(Collected data)
.....

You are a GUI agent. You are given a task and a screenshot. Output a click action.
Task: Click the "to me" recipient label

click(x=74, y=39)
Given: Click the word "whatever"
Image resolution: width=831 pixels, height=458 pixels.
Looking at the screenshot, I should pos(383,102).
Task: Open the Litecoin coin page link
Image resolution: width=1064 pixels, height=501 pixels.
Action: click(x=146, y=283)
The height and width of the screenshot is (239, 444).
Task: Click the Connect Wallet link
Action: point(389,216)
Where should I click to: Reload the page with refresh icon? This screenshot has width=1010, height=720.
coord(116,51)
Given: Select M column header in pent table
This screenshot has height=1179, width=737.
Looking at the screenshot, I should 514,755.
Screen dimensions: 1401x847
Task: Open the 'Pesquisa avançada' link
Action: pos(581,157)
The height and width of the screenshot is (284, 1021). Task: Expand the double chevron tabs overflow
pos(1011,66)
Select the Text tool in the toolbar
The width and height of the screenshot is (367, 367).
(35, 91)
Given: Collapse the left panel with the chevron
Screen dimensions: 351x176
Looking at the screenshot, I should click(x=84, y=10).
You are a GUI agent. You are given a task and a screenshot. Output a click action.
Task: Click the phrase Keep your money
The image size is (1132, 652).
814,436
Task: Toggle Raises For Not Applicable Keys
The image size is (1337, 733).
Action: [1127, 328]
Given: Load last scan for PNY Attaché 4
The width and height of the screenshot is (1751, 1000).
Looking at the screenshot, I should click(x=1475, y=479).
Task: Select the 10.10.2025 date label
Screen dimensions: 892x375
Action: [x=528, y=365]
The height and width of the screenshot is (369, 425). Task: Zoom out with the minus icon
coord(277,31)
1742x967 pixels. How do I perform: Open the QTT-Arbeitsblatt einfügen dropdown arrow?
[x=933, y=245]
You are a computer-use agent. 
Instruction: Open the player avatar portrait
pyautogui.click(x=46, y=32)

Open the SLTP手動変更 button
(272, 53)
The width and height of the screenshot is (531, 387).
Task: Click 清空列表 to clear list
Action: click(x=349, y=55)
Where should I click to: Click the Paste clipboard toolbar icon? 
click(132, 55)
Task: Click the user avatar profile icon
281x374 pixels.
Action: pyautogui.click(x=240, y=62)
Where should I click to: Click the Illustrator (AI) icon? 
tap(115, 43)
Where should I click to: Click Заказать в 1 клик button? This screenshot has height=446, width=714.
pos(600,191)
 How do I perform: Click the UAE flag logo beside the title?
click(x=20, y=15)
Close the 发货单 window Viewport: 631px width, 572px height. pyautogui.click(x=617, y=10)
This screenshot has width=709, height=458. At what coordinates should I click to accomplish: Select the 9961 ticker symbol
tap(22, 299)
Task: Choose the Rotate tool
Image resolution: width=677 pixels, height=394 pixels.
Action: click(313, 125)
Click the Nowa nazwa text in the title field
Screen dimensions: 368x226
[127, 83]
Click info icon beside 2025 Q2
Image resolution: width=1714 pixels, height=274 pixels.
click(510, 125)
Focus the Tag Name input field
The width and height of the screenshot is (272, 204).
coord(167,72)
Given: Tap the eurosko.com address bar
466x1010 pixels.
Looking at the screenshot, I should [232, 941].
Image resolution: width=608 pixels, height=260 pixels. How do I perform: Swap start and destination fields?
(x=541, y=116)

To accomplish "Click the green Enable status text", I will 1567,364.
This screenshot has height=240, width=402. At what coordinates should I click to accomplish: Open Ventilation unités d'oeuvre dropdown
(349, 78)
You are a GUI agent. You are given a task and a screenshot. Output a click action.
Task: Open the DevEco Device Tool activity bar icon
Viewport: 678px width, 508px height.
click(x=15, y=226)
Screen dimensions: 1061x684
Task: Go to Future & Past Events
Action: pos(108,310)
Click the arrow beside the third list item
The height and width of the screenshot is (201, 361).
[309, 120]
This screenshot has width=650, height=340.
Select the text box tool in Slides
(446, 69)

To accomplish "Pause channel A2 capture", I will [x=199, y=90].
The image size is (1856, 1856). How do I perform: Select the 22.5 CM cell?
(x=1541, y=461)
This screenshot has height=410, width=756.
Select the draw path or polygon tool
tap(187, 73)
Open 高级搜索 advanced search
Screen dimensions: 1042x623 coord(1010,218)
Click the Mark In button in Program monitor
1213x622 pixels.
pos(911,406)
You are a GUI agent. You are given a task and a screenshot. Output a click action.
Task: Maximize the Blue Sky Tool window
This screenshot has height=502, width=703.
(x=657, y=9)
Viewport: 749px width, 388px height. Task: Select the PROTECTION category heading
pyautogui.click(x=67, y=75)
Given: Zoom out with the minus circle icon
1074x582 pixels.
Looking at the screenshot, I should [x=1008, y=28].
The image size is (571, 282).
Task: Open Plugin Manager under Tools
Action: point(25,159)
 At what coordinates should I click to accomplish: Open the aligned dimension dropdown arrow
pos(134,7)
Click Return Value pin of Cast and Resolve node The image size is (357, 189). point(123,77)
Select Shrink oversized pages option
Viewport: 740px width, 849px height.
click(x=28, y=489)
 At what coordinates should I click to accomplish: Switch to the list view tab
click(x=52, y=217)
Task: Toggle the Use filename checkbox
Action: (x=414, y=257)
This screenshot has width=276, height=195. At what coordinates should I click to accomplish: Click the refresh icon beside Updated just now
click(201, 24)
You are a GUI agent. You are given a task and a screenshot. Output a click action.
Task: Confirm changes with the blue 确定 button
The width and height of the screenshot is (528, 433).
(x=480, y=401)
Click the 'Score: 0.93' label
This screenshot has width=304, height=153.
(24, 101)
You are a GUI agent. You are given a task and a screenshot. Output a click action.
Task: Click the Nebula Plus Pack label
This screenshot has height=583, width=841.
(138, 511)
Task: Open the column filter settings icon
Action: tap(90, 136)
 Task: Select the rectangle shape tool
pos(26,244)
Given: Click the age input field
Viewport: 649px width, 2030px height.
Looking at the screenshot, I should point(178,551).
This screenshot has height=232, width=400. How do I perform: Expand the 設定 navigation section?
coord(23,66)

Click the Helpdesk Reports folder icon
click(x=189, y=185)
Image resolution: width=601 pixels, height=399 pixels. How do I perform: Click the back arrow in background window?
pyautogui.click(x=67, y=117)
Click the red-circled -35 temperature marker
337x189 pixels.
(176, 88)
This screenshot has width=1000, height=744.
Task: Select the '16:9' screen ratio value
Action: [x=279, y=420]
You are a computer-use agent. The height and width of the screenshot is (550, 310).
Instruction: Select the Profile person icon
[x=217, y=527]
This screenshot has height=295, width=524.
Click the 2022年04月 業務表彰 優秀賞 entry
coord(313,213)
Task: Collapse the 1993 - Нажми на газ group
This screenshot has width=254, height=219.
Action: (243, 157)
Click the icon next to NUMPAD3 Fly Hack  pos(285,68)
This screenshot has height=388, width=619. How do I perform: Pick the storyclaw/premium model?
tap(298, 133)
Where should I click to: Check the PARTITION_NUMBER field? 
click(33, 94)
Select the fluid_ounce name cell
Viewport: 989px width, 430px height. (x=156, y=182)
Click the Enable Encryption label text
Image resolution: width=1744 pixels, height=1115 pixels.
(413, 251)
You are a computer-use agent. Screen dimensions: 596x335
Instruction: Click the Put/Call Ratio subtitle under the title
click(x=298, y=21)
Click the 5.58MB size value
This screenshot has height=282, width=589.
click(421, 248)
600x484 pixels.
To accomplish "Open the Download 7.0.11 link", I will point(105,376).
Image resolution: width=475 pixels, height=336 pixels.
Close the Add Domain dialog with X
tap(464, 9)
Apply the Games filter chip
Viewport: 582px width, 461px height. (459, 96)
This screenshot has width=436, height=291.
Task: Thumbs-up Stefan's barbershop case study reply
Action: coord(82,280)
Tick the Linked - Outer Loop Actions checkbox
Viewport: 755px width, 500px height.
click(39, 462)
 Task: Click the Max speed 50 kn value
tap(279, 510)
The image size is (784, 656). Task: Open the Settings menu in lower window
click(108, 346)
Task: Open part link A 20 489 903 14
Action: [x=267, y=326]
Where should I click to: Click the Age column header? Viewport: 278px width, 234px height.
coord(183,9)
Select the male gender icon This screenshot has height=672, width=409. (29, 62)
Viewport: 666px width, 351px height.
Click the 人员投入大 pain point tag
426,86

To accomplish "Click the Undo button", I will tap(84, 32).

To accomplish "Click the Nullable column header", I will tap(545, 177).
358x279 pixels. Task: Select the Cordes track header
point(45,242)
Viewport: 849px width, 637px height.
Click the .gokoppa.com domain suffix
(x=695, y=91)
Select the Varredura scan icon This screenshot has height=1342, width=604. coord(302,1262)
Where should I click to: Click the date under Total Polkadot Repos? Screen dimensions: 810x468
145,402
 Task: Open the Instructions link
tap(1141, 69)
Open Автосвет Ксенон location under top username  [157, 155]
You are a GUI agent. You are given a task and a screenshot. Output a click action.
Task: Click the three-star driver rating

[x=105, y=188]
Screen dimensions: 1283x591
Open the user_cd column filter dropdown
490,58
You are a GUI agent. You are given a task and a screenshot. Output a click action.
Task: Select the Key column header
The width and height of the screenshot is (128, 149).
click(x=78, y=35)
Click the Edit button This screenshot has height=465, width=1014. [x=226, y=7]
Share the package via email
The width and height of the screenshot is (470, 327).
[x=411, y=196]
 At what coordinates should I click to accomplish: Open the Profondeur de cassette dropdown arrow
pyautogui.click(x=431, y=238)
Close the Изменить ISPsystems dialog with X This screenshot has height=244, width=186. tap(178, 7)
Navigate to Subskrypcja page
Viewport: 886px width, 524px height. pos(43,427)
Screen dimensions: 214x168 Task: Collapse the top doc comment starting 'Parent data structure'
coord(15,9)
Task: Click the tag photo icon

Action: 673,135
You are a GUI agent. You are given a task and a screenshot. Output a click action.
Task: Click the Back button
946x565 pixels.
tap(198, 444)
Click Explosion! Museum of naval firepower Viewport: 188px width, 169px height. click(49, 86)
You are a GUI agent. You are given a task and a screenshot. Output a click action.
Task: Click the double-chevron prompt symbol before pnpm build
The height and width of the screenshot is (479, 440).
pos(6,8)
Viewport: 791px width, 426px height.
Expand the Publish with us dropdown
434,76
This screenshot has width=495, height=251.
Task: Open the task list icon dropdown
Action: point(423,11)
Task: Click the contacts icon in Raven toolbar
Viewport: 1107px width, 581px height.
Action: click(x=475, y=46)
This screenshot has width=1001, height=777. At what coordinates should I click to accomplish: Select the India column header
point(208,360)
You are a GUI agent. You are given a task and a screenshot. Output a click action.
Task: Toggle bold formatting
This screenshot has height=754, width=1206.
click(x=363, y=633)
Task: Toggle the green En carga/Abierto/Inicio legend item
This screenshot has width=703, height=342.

.....

== WHAT YOU SHOULD DO ==
The answer should be one number: how many lines of the data above contain "will".

== RESPONSE AREA ==
5